We‘re going to be camping out here until we’re ready for the climb, and Scout will need a full stomach. Besides, I am still in need of hot-blooded creatures to test the tower for wards. I lay a few snares by rabbit burrows in the forest itself, find a spring for fresh water, shoot down some birds feasting under fruit bushes. Enough for the evening, at least. Scout is doing his own hunting and gathering, gobbling every berry and lizard in sight.
The cloaked men have not reappeared – no doubt they think the tower is bad news – so they’re a problem for Future Me.
The “food and water” thing has been dealt with, so Current Me’s problem is “the spikes”. It should be possible to pad the space between them with wood and stones, then build a primitive ramp over that. Anything sturdy enough not to let me crash into stabby things if I fall.
I have a whole day to collect materials and pile them up around camp. Scout and I can take them to the canyon at nightfall. Which means that point is basically done.

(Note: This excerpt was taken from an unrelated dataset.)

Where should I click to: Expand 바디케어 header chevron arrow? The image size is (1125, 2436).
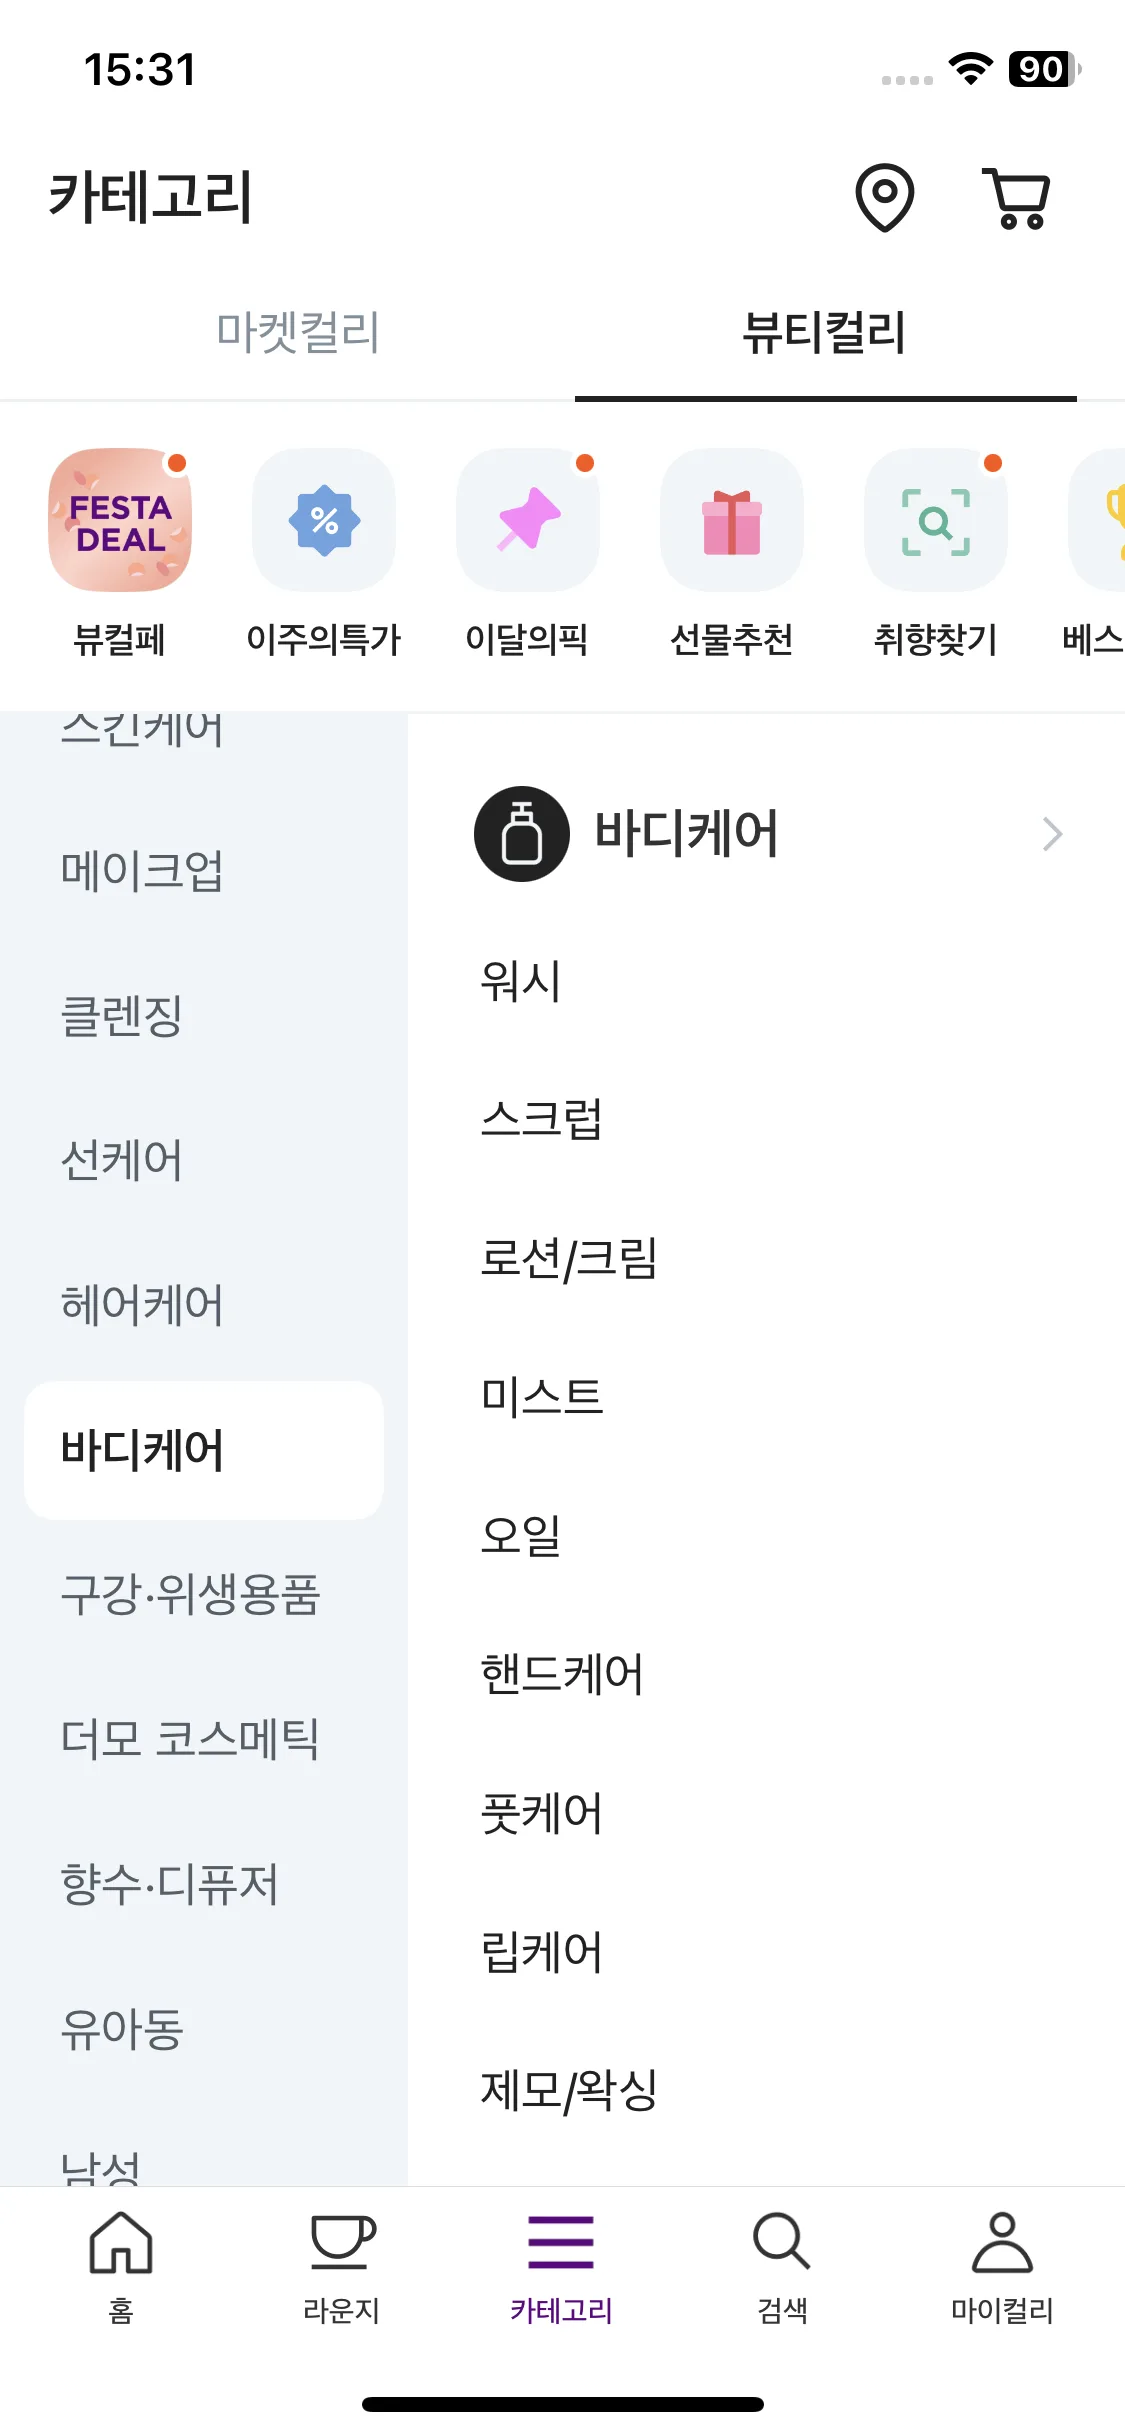pyautogui.click(x=1052, y=834)
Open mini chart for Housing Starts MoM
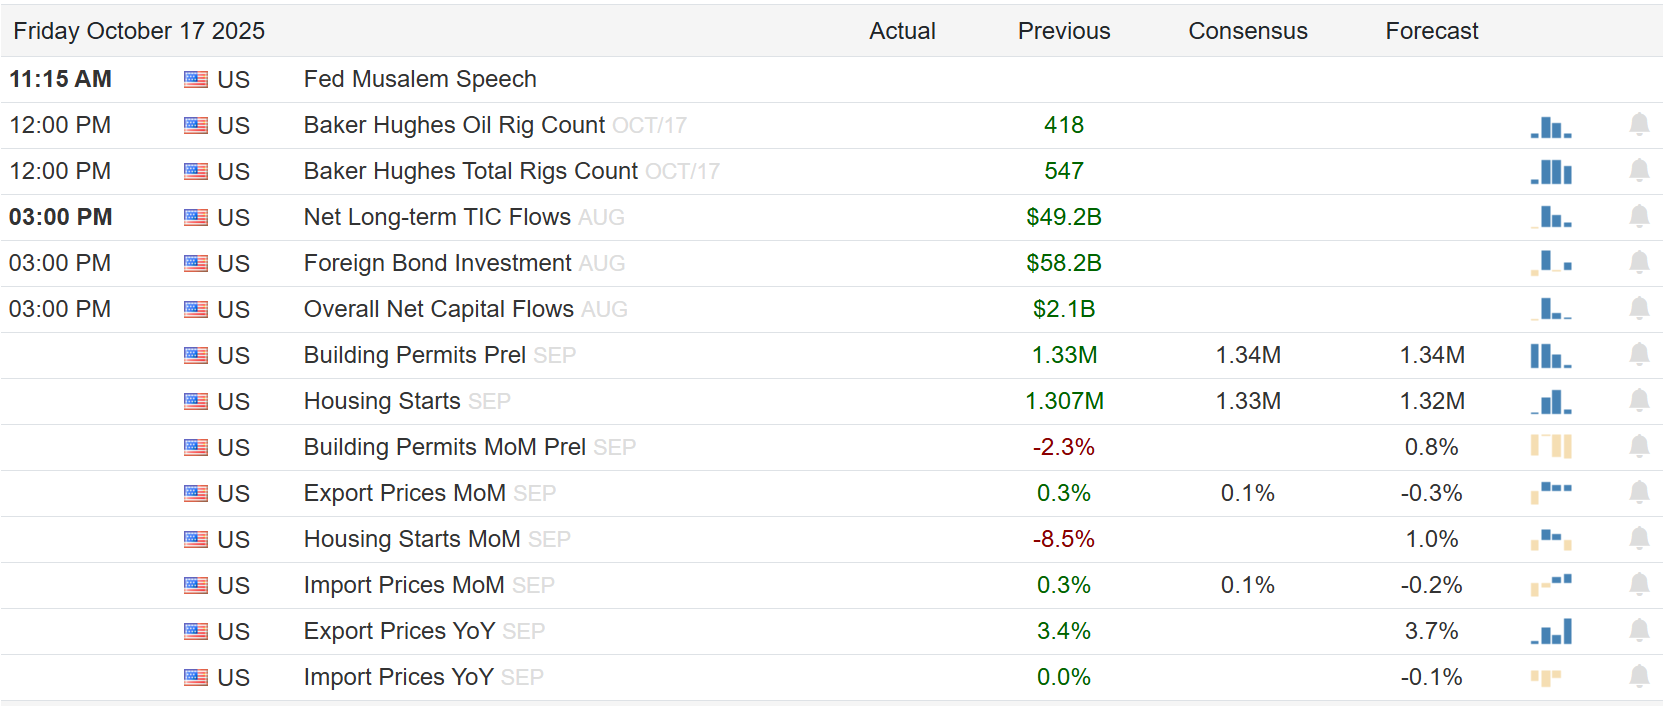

The next problem for Current Me is “attaching my rope to the tower‘s ramparts”, which will require my entire collection of “little things that might come in handy”. Namely: glue, a rope, a spyglass, a roll of three-hundred feet of twine, four yellowed pages of a book on naval knots, a squirrel and a pendant attached to a label from Shale’s esoteric paraphernalia boutique. What does the label say? “Allows male squirrels to understand human language while the amulet is attached to its body”. If you think that can’t be useful, you clearly never tried to keep squirrels away from your bird feeders.
“It‘s not complicated,” I tell my new furry friend as I bribe him with nuts and berries. “And once you’re done, I’ll let you go.”
He shrieks at me.
I get that he is angry. I abducted him, caged him in a cooking pot, and glued a piece of jewelry to his back. I‘d be pretty pissed if I were in his shoes. But I’m offering quite a lot in compensation: thrice his weight in fruits and nuts, for a start. Summer barely started, and he’d already be all stocked up for the snowy months. On top of that, I have promised to remove the amulet glued to his fur.
I feed him a blackberry, which he does take.
“What if I find more?” I ask, opening the bag of food I prepared for him, to remind him of what is on the line.
This time, his answer is a mix of chirps and barks. I grab a handful of food and drop it into the cooking pot. The squirrel recoils, then sniffs the offering and nibbles on a sunflower seed. Nuts are hard to come by in early summer, so I threw in all of the bird seed I had brought to use as a lure for waterfowl. There‘s some fresh corn, too – I “stocked up” in the fields closest to the forest a week ago – and I bet it’s a delicacy around those parts.
The chirping sounds friendlier all of a sudden. I hand him a whole ear of corn.
Now we’re talking.
The rope is up!
It took several attempts, some dumb luck and a roll of twine, but it is done. My squirrel partner climbed all the way to the top of the tower to wrap twine around the ramparts and back to me, and then I used the twine to hoist the rope to the ramparts. And then I spent three hours and my sanity trying to get one end of the rope into the noose I prepared at the other end, this from thirty feet of distance and in the dark.
I’m never doing it again.
The spikes directly underneath the rope and window are buried under debris, and Scout helped me haul a few young trees to add to the pile. I’ll still break both legs if I fall, but I will get to starve to death over a few days rather than die instantly from multiple stab wounds.
“Well. You did good,” I tell the squirrel as I softly unglue him from the magical pendant (and trim some of his fur in the process). “Off you go.”
His reward is waiting for him under the tree he designated. He runs off as far as his legs can carry him, circling away from Scout, who is napping and doesn’t even raise an eyelid.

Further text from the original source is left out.